In total, each string 30 on the harp 10 may play up to three notes. For example, if an open string 30 plays a C natural, a lever 38 may be placed in the first position to raise the pitch of the string 30 by a semitone to C sharp. By pressing the same string 30 against its corresponding bridge 32, the pitch of the string 30 will be raised by another semitone to a D natural. And by bending the same string 30 in the open space 18 of the soundboard 12, the pitch of the string 30 may be raised again by a semitone to D sharp or even by a whole tone to E natural. Depending upon how much the string 30 is bent, the pitch may rise to any pitch level between D natural and even to a pitch level slightly higher than E natural.
While the invention has been particularly shown and described with reference to preferred embodiments thereof, it will be understood by those skilled in the art that the foregoing and other changes in form and details may be made therein without departing from the spirit and scope of the invention.

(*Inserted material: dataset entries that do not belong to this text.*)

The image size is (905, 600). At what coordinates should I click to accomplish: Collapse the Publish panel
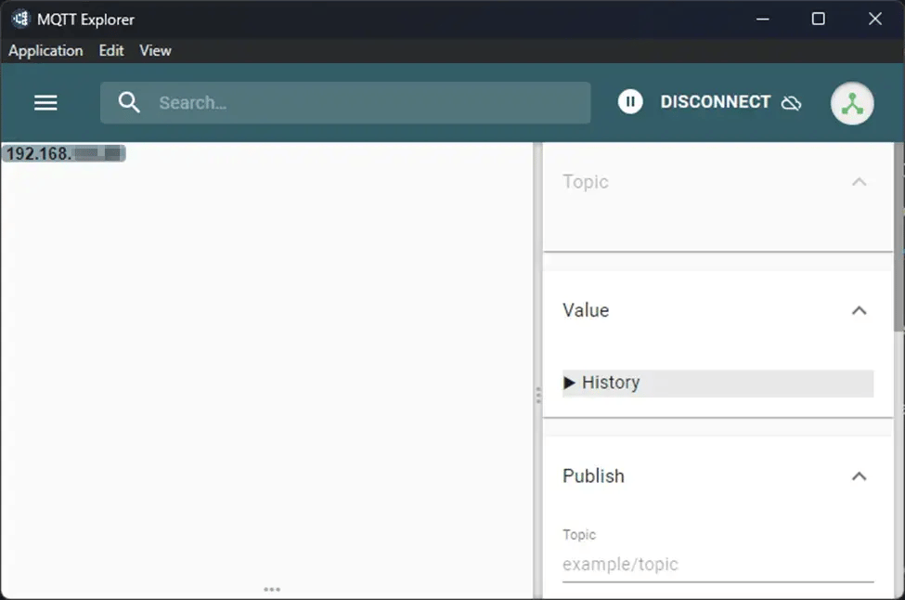coord(859,476)
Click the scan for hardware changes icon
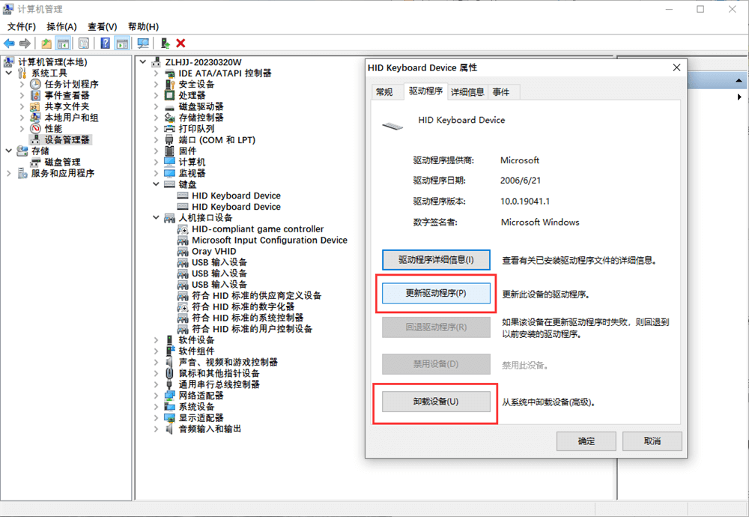The width and height of the screenshot is (749, 517). (143, 43)
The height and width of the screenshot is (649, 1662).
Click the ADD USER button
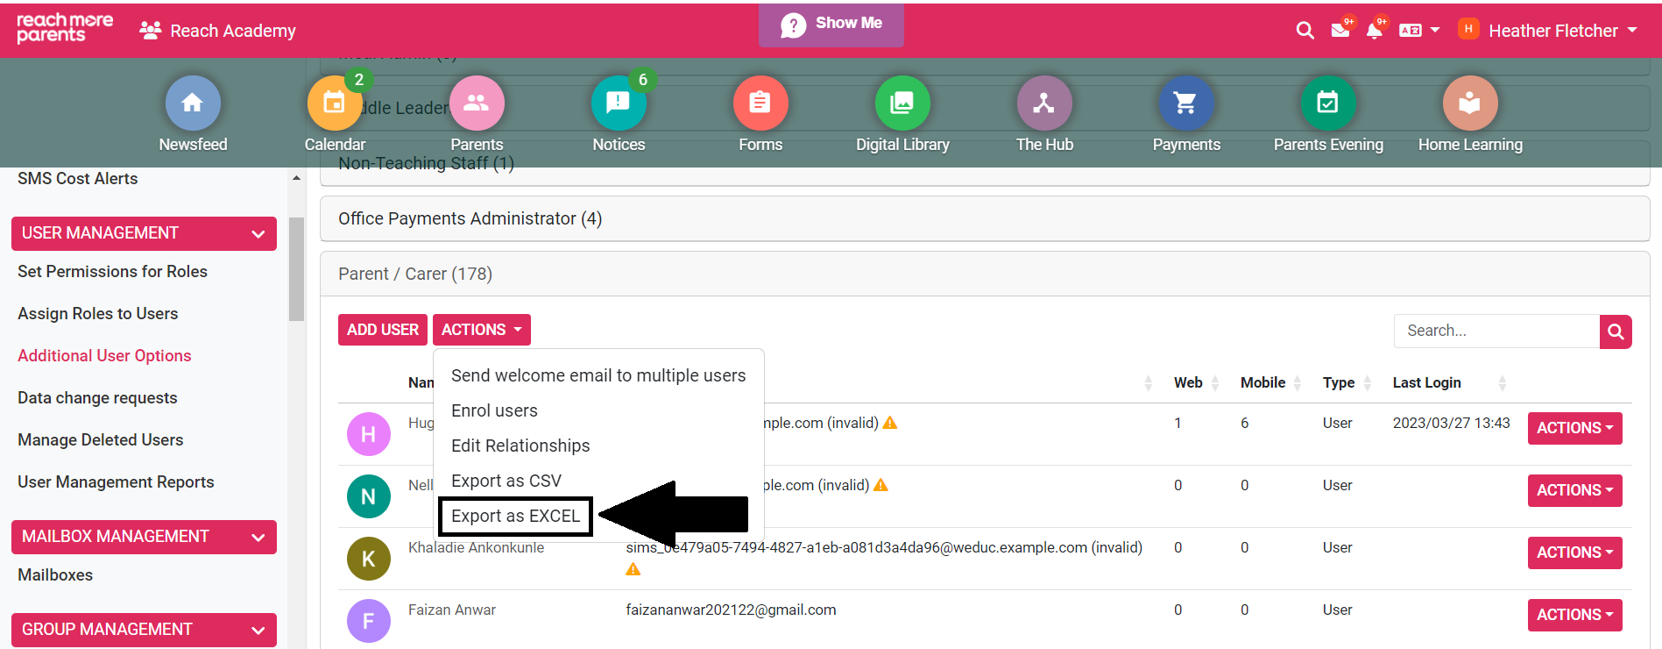coord(383,330)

For example, while it is shown that the means for creating a pitch bending effect and the means for creating rising half tones in the strings are used on a Paraguayan harp, it should be clearly understood that those means may be used on any other type of harp.

Claims (20)

1. A harp comprising:
a soundboard;
a neck extending outwardly from a top end of the soundboard;
a column extending downwardly from a distal end of the neck;
a foot coupled to a bottom end of the column and to a bottom end of the soundboard;
a plurality of tuning pegs coupled along a top surface of the neck;
a plurality of strings, each string being coupled at one end to the neck and coupled at another end to the soundboard; and
a plurality of bridges coupled along a top surface of a top portion of the soundboard, wherein each string has a separate corresponding bridge, and wherein each bridge is a wire that is positioned at a predetermined distance from the top surface of the top portion of the soundboard in order to contact its corresponding string at a predetermined point on the string;
wherein pressing a string against its corresponding wire bridge raises the pitch of the string by a semitone; and
wherein each predetermined point of contact between each string and its corresponding wire bridge depends upon a note of the string.

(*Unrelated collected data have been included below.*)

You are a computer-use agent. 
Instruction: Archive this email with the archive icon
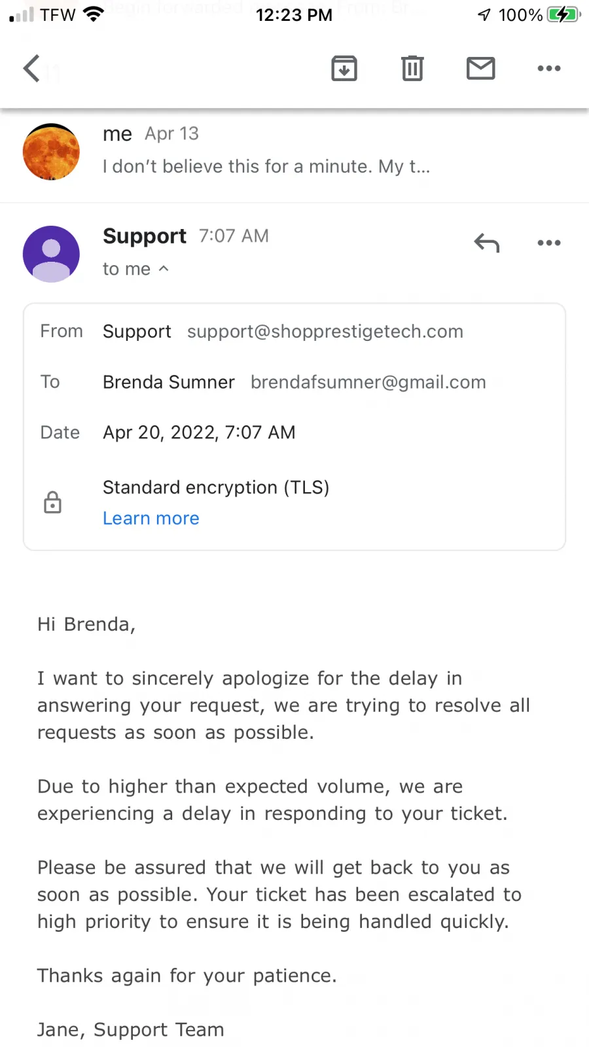344,68
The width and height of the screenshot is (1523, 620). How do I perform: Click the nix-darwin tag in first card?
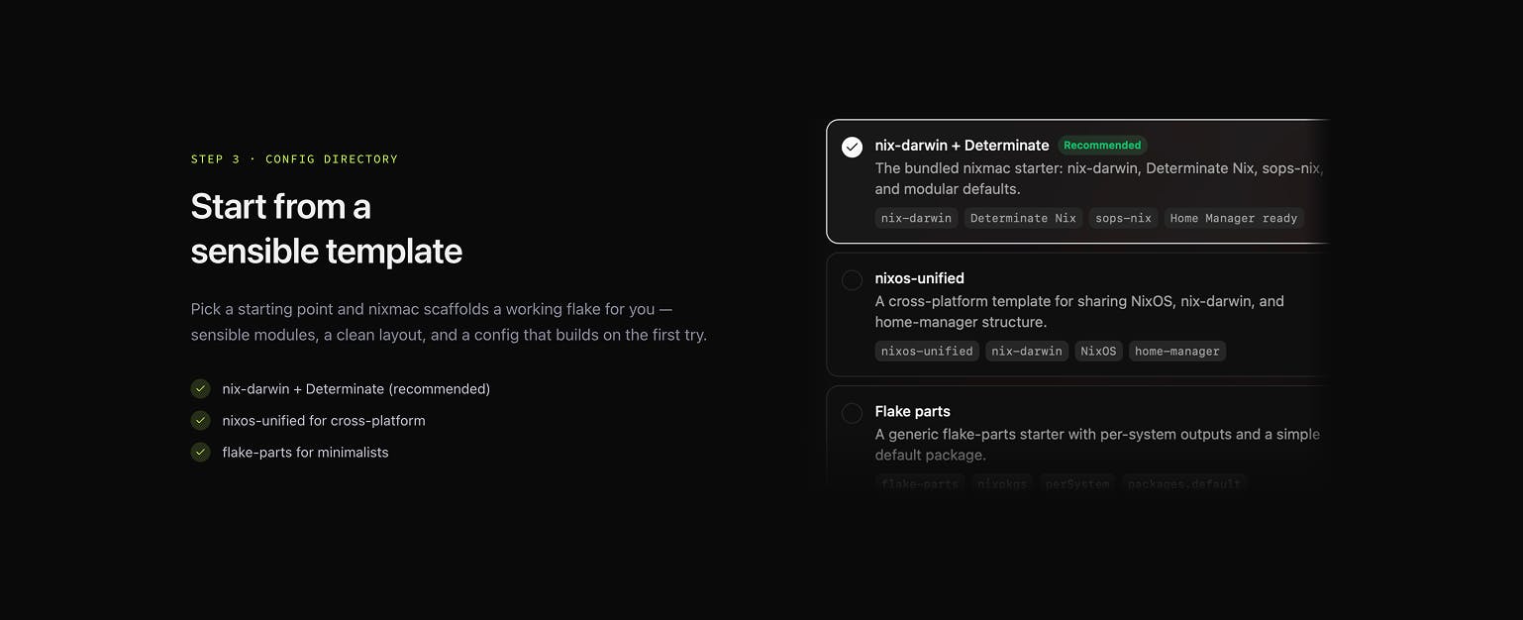coord(916,218)
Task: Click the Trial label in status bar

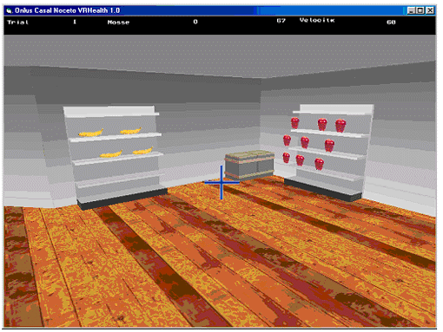Action: tap(18, 23)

2. The harp of claim 1 further comprising means for creating a pitch bend effect on at least one string.
3. The harp of claim 2 wherein the means for creating a pitch bend effect on the at least one string comprises:
an exposed soundboard comprising:
a top portion;
a bottom portion; and
an open space defined by the top portion and the bottom portion of the soundboard;
wherein the strings pass through the top portion of the soundboard, traverse the open space, and are coupled to the bottom portion of the soundboard;
wherein the open space is wide enough to allow a hand of a person to take hold of the at least one string and to bend the at least one string within the open space; and
wherein bending the at least one string within the open space causes the pitch bend effect on the at least one string.
4. The harp of claim 1 further comprising a plurality of pick-up microphones coupled to the soundboard, wherein each pick-up microphone is positioned proximate a corresponding string and is coupled to an electronic circuit board for amplification of the string.
5. The harp of claim 1 further comprising a plurality of levers, each lever coupled to a string proximate a bottom surface of the neck, wherein a first position of each lever raises the pitch of a corresponding string by a semitone.
6. A harp comprising:
an exposed soundboard having:
a top portion;
a bottom portion; and
an open space defined by the top portion and the bottom portion of the exposed soundboard;
a neck extending outwardly from a top end of the exposed soundboard;
a column extending downwardly from a distal end of the neck;
a foot coupled to a bottom end of the column and to a bottom end of the exposed soundboard;
a plurality of tuning pegs coupled along a top surface of the neck;
a plurality of strings, each string being coupled at one end to the neck and coupled at another end to the exposed soundboard;
wherein the strings pass through the top portion of the exposed soundboard, traverse the open space, and are coupled to the bottom portion of the exposed soundboard;
wherein the open space is wide enough to allow a hand of a person to take hold of the strings and to bend the strings within the open space; and
wherein bending a string within the open space raises the pitch of the string by up to two semitones.
7. The harp of claim 6 further comprising means for creating rising half tones in the strings.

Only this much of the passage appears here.